GEGEVEN PASSAGE ->
● ● ● ● ● ● ●

Anders dan de Raad betoogt, kan deze conclusie niet in twijfel worden getrokken vanwege de bijzondere kenmerken van het GBVB.

53

Zoals de advocaat-generaal in punt 23 van zijn conclusie heeft opgemerkt, heeft het Hof namelijk op het gebied van het GBVB reeds de voorwaarden voor de niet-contractuele aansprakelijkheid van de Unie toegepast, die in punt 32 van het onderhavige arrest in herinnering zijn gebracht (arrest van 30 mei 2017, Safa Nicu Sepahan/Raad, C‑45/15 P, EU:C:2017:402). Voorts volgt uit de in punt 33 van het onderhavige arrest aangehaalde rechtspraak dat de ingewikkeldheid van de te regelen situaties en de moeilijkheden bij de toepassing of de uitlegging van de regels van het Unierecht op het gebied van het GBVB die de Raad bij de vaststelling van de betrokken handeling heeft toegepast, in aanmerking worden genomen wanneer het gedrag van die instelling wordt beoordeeld om uit te maken of zij een voldoende gekwalificeerde schending van een rechtsregel van de Unie heeft begaan.

● ● ● ● ● ● ●

VERSTREKTE GEGEVENS ->
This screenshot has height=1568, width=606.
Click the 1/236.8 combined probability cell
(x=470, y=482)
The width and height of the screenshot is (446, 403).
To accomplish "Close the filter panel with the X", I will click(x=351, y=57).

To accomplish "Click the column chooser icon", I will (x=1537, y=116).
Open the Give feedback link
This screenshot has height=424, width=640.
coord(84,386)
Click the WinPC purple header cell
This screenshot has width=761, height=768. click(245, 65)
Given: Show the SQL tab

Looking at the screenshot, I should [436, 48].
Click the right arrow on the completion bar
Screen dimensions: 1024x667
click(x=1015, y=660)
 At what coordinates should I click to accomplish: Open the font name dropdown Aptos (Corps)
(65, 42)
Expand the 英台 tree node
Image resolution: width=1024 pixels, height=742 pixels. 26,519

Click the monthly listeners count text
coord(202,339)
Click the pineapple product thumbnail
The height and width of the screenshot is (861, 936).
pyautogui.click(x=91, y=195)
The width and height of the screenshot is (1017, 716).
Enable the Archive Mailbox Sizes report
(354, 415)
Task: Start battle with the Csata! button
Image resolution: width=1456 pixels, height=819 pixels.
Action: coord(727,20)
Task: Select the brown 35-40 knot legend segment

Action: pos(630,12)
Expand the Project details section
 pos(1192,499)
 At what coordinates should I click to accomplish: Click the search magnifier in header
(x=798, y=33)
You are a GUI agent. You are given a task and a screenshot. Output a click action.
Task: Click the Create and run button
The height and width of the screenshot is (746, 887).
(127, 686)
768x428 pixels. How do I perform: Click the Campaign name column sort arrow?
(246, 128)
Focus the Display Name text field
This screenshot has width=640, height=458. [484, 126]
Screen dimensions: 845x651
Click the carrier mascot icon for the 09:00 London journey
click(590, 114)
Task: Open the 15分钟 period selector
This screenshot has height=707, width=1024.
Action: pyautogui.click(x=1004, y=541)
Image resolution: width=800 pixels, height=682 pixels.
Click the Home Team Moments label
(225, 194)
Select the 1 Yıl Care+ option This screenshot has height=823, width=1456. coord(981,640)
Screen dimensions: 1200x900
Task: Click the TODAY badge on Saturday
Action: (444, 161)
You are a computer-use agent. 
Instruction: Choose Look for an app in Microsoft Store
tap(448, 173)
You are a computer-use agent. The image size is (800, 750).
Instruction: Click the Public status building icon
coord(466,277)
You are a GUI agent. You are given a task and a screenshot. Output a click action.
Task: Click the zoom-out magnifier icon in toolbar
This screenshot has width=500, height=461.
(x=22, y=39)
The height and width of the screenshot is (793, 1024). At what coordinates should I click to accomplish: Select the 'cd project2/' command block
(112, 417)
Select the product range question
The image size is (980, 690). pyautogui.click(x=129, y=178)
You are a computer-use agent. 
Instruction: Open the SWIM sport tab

● ● ● ● ● ● ●

VOLTOOI HET VOLGENDE ->
1. Citeer uit de passage over het GBVB letterlijk het stuk van "Zoals de advocaat-generaal" tot en met "Unie heeft begaan.".
2. Schrijf de passage over het GBVB verder, te beginnen na de laatste zin.

ANTWOORDEN PER OPDRACHT ->
1.
Zoals de advocaat-generaal in punt 23 van zijn conclusie heeft opgemerkt, heeft het Hof namelijk op het gebied van het GBVB reeds de voorwaarden voor de niet-contractuele aansprakelijkheid van de Unie toegepast, die in punt 32 van het onderhavige arrest in herinnering zijn gebracht (arrest van 30 mei 2017, Safa Nicu Sepahan/Raad, C‑45/15 P, EU:C:2017:402). Voorts volgt uit de in punt 33 van het onderhavige arrest aangehaalde rechtspraak dat de ingewikkeldheid van de te regelen situaties en de moeilijkheden bij de toepassing of de uitlegging van de regels van het Unierecht op het gebied van het GBVB die de Raad bij de vaststelling van de betrokken handeling heeft toegepast, in aanmerking worden genomen wanneer het gedrag van die instelling wordt beoordeeld om uit te maken of zij een voldoende gekwalificeerde schending van een rechtsregel van de Unie heeft begaan.

2.
54

Deze conclusie wordt evenmin in twijfel getrokken door het argument van de Raad dat, aangezien het beroep tot schadevergoeding kan worden ingesteld binnen een termijn van vijf jaar na de gebeurtenis die de vermeende schade heeft veroorzaakt, de verzoekende partij de omvang en de ernst van haar schade kan vaststellen door gebruik te maken van bewijzen die dateren van na het ontstaan van de schade.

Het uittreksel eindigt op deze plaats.